Visibility no longer depends only on ranking first in Google. Increasingly, it depends on whether AI systems recognize your content as credible enough to cite, summarize, or reference in responses.

Credibility matters more than volume
AI has made content production easier, but marketers are learning that more content does not guarantee more visibility.
As generative AI floods the internet with similar blog posts and explainers, differentiation is becoming harder. The report found that marketers are increasingly concerned about content quality, authority, and visibility in crowded AI-driven environments.

That is pushing brands to focus more on signals AI systems may interpret as trustworthy. Media coverage, analyst mentions, expert bylines, proprietary research, peer-review sites, and influencer validation are becoming increasingly important because they reinforce credibility.
The challenge is not producing more content faster. The challenge is creating content that answers buyer questions better than competing sources.
That shift may also explain why some marketers are seeing website traffic decline while lead quality improves.
Traffic matters less than influence
One of the biggest concerns around AI-generated search is the potential loss of website visits. If buyers get answers directly from ChatGPT, Gemini, or Google AI Overviews, they may never click through to a company website.
But the report suggests that lower traffic does not always mean weaker performance.

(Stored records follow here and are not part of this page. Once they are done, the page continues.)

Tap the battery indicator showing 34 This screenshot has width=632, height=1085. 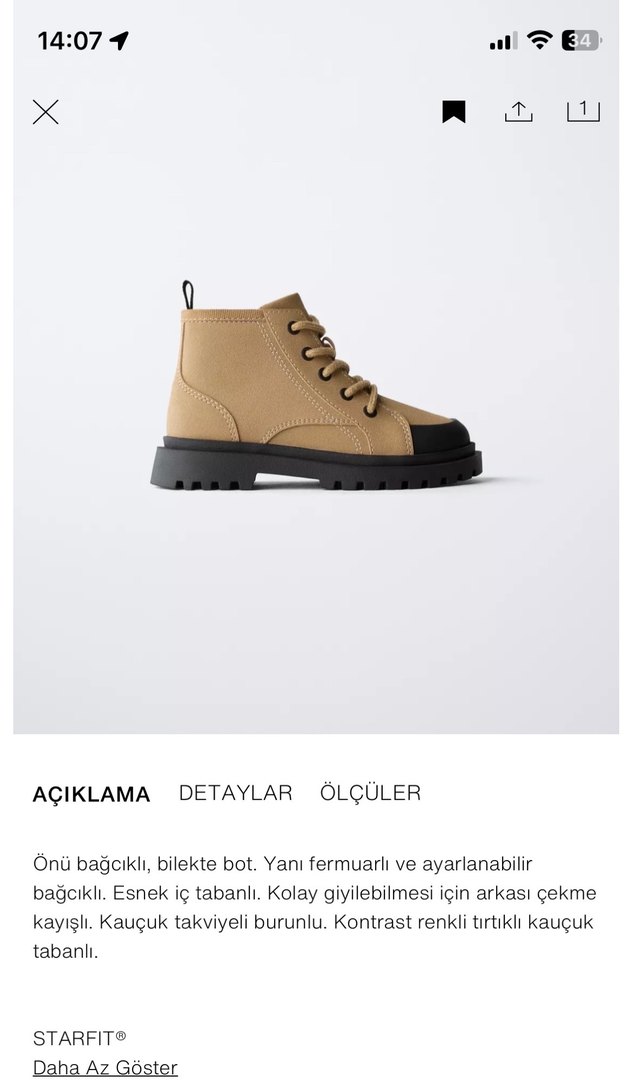(581, 41)
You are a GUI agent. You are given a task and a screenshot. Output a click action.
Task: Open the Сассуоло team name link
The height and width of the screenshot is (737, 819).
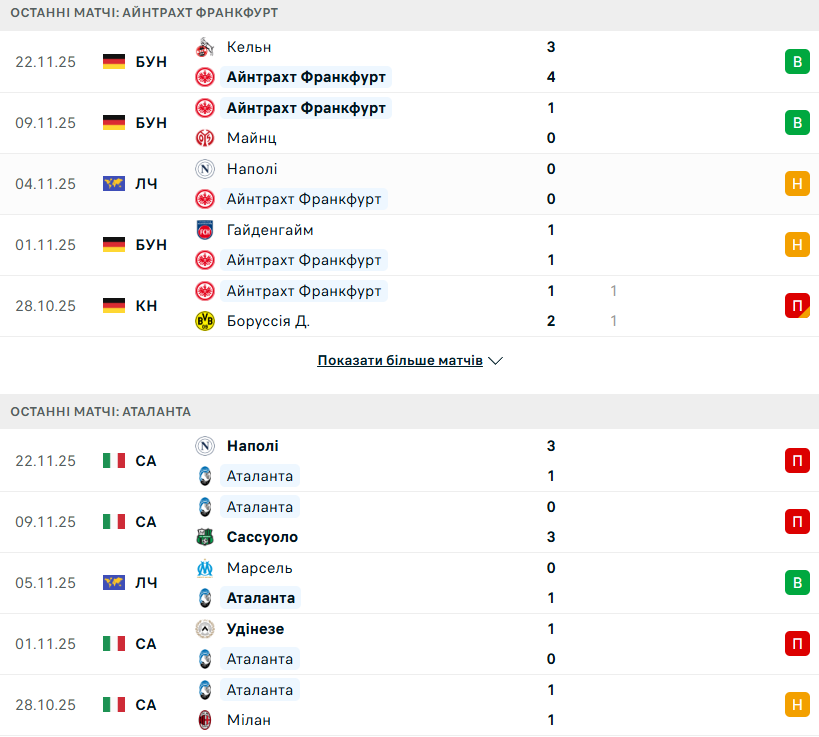click(262, 537)
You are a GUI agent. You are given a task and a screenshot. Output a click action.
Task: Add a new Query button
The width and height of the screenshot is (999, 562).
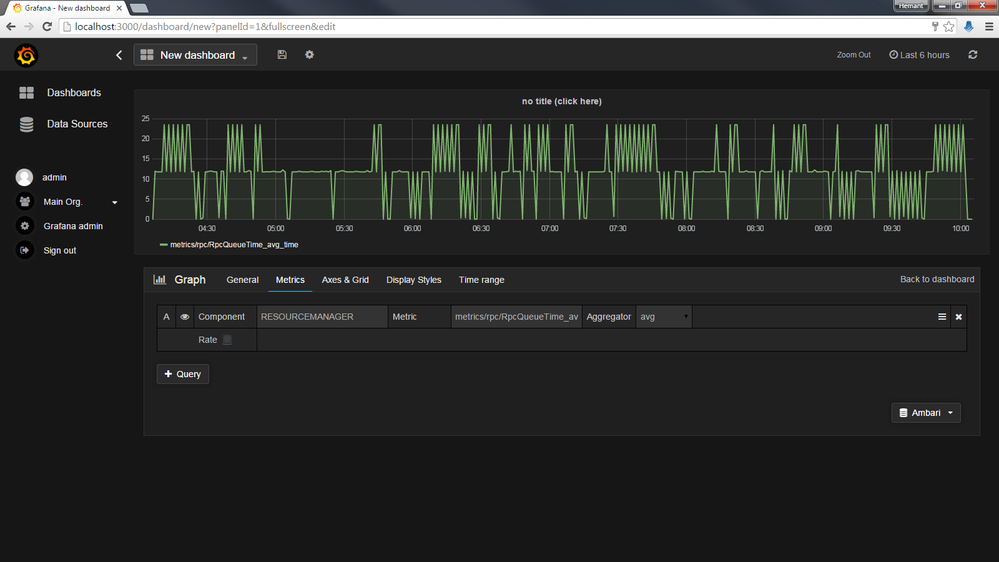tap(183, 374)
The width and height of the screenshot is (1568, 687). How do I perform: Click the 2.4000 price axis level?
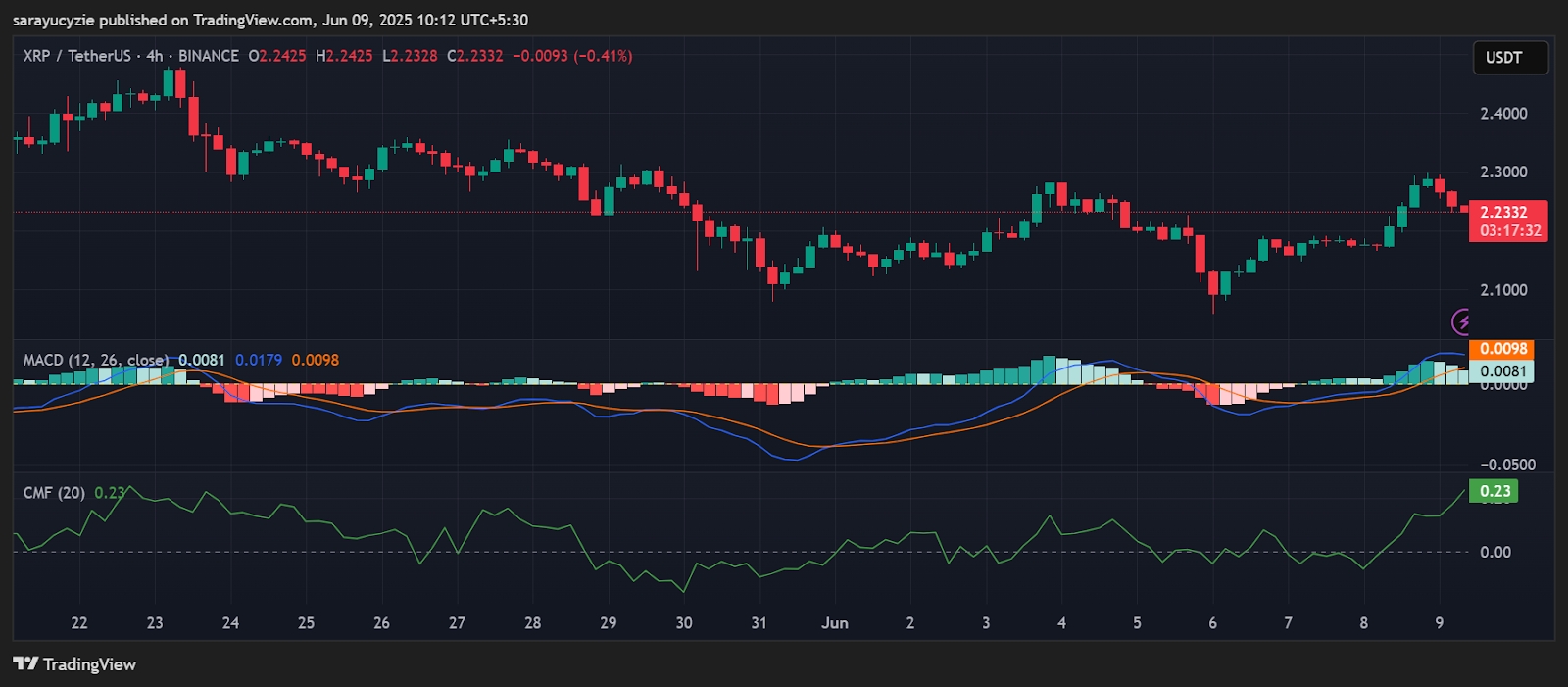1503,114
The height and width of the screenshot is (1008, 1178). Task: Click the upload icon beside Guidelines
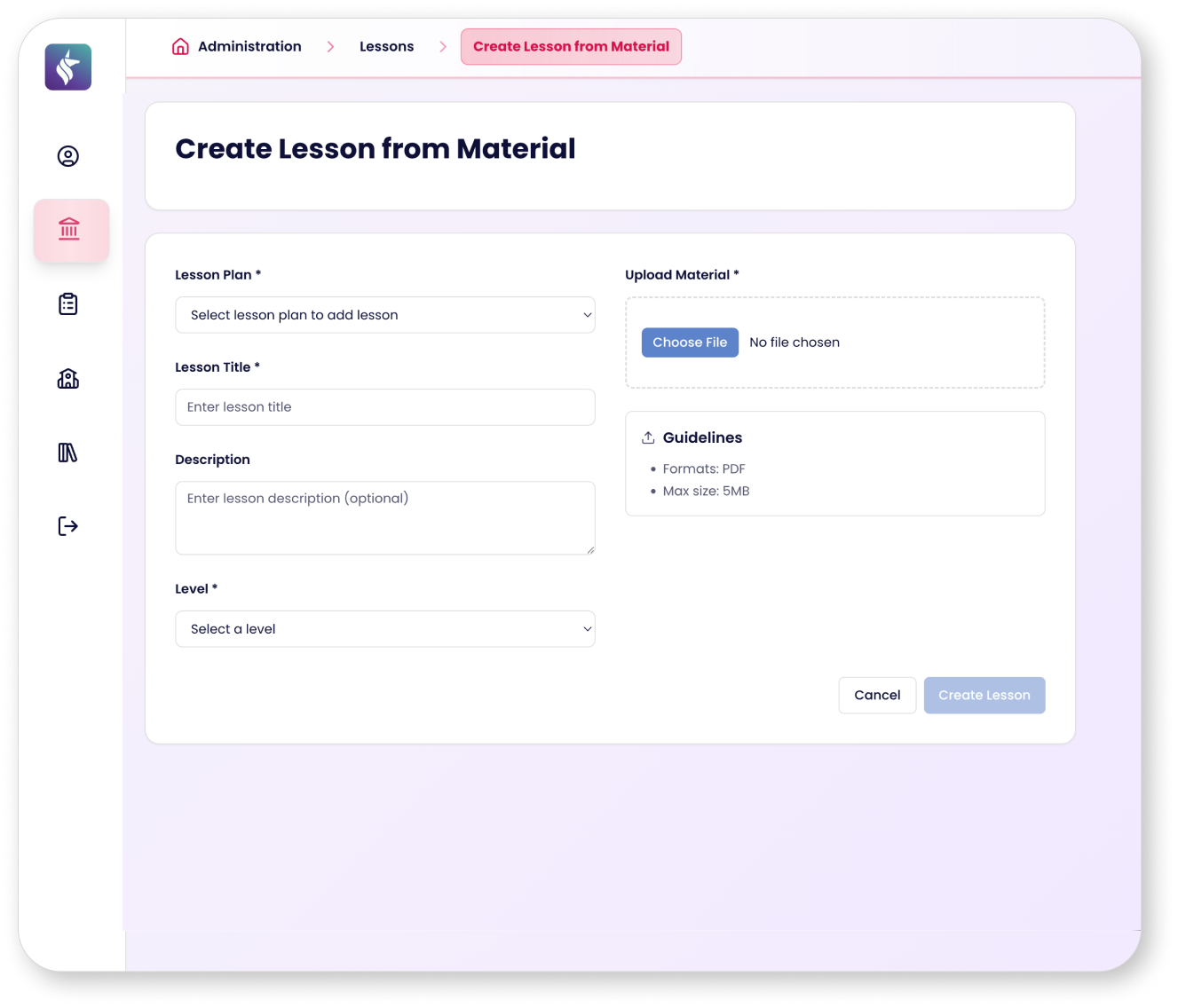click(x=648, y=437)
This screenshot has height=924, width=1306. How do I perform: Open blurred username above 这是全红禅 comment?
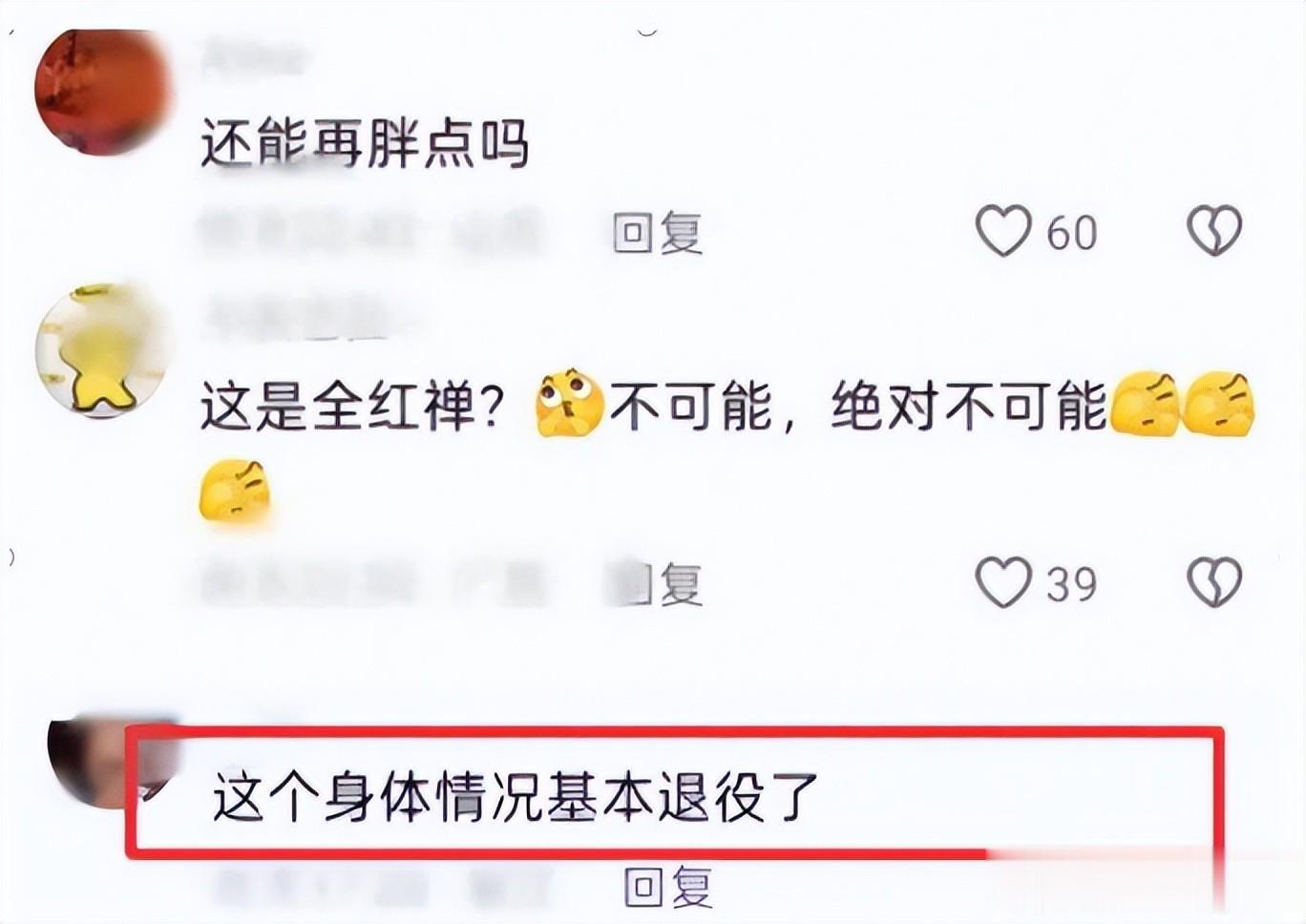coord(305,318)
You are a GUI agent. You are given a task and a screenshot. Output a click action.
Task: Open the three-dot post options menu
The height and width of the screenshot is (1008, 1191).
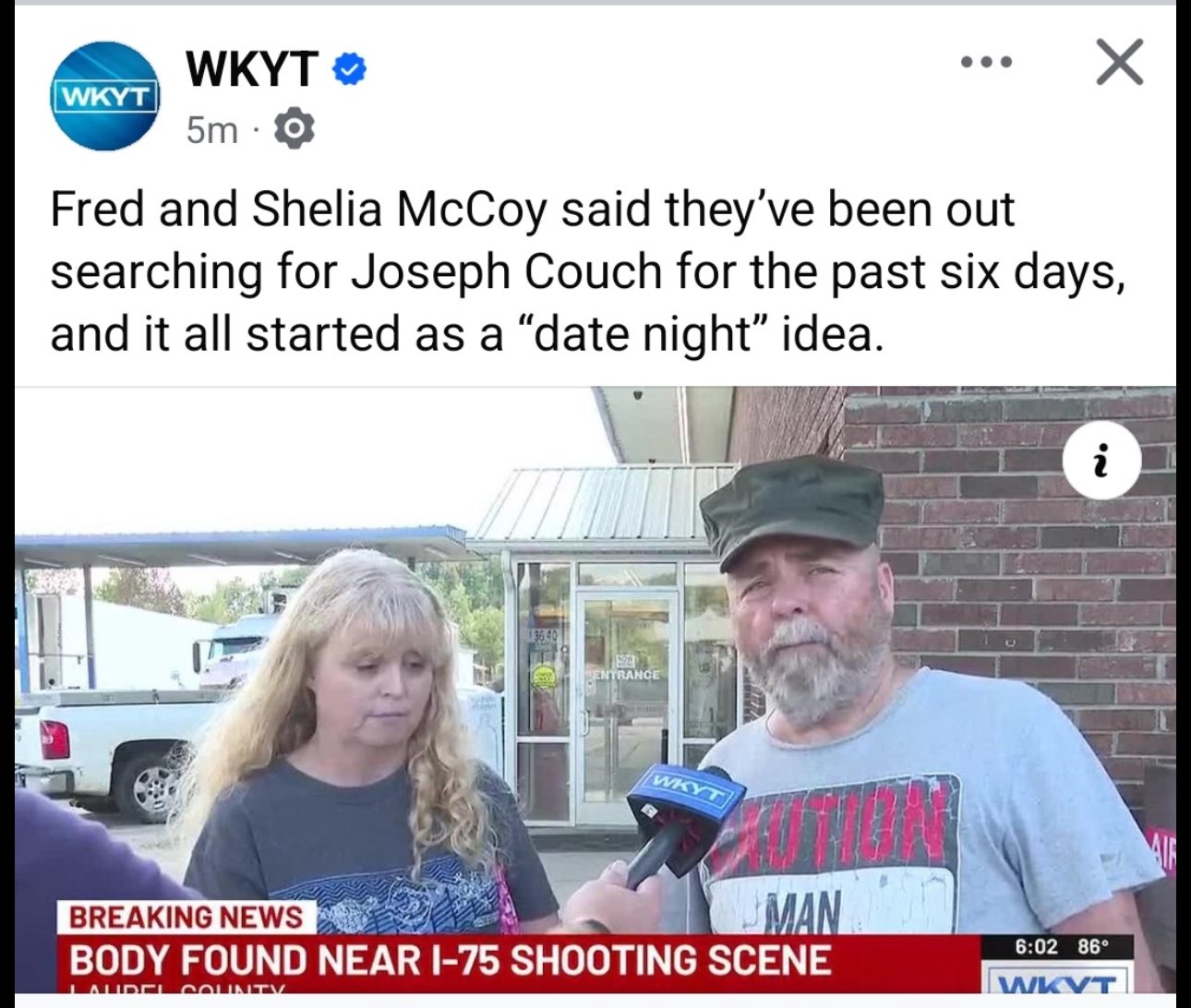coord(986,63)
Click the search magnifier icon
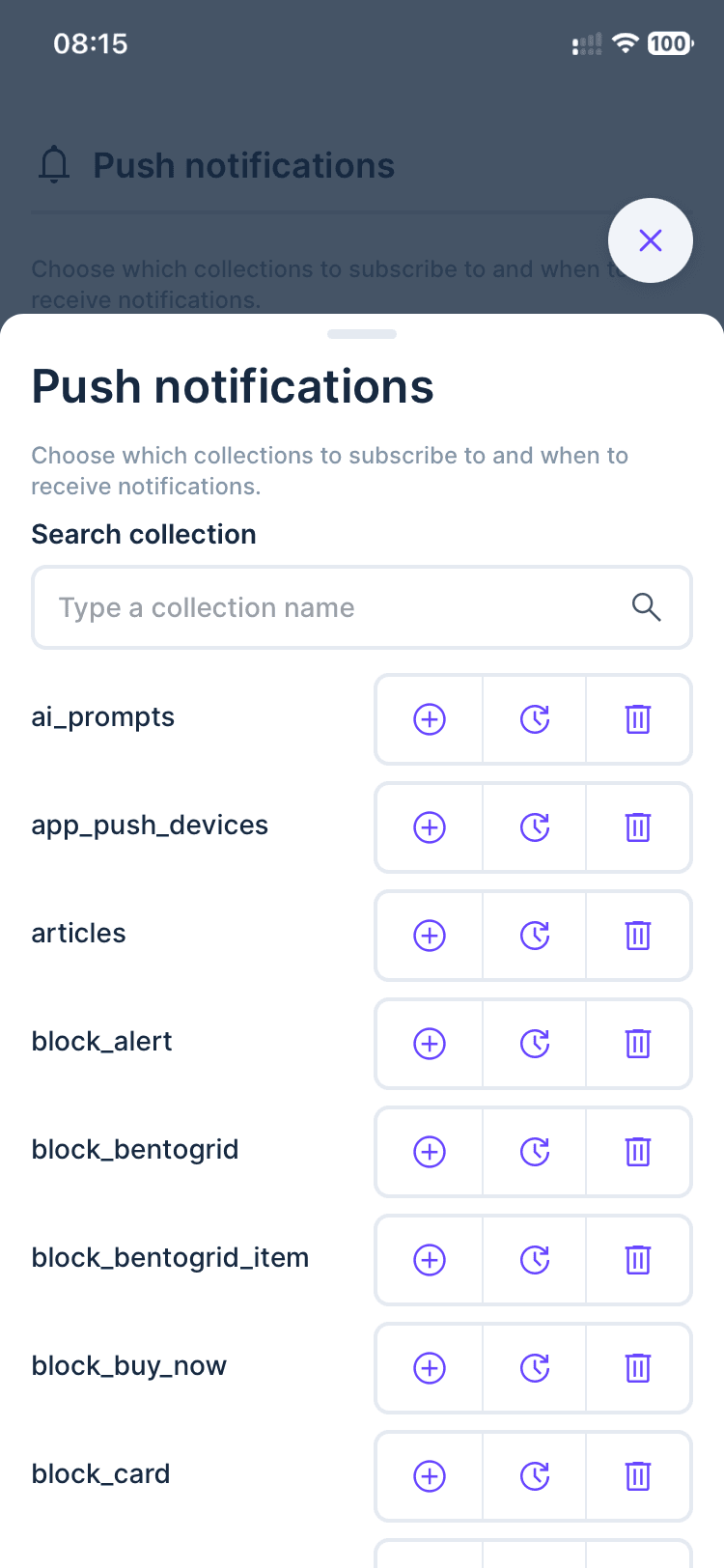This screenshot has height=1568, width=724. (647, 607)
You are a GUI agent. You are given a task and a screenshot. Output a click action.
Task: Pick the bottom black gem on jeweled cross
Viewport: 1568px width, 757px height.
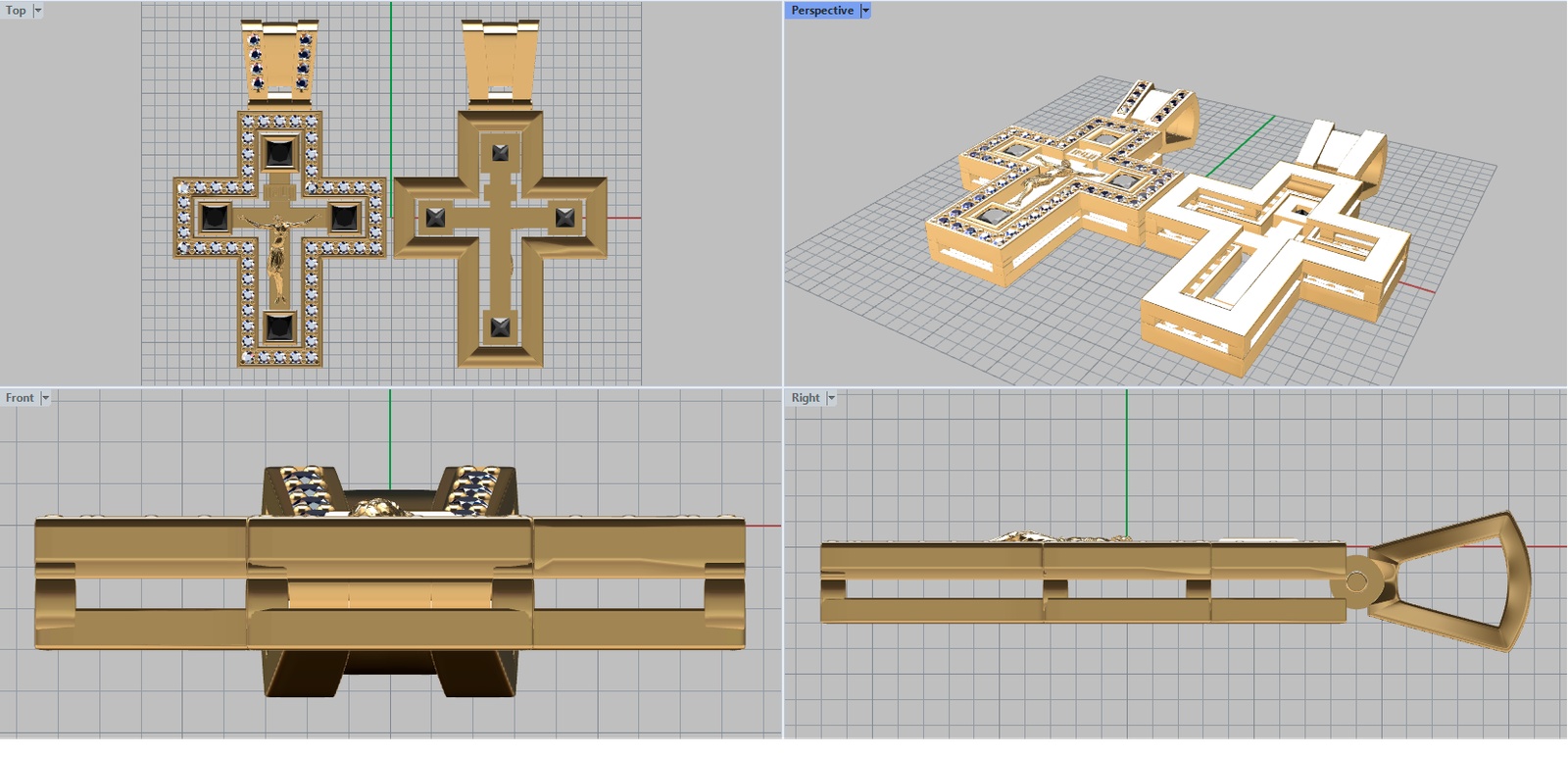click(x=279, y=327)
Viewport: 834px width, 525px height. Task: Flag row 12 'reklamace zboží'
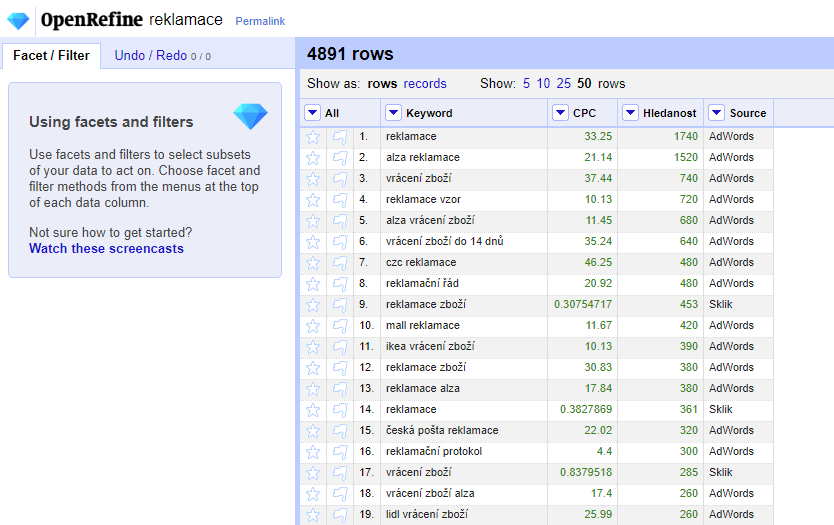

About 42% of respondents said both visibility and traffic increased over the past year, likely because their content aligned closely with buyer questions and AI discovery patterns. Others reported stronger lead quality even with fewer visits.
The reason is simple. Buyers are self-educating before they ever land on a vendor site.
That creates a new challenge for marketers measuring content performance. The question is no longer just how much traffic a piece generated. Marketers also need to understand whether buyers encountered their expertise during the research process and whether that visibility influenced pipeline, sales conversations, or brand preference.
Marketers are adapting content for AI discovery

B2B teams are already experimenting with ways to improve visibility in AI-powered search environments. The most common tactics include improving product explainers, answering role-specific buyer questions, and creating concise, quote-ready summaries AI systems can easily surface.
The report suggests there is no single fix for AI visibility. Success depends on a combination of technical structure, buyer relevance, authority, and clarity. In other words, the future of B2B content may depend less on gaming algorithms and more on becoming the most credible answer in the room.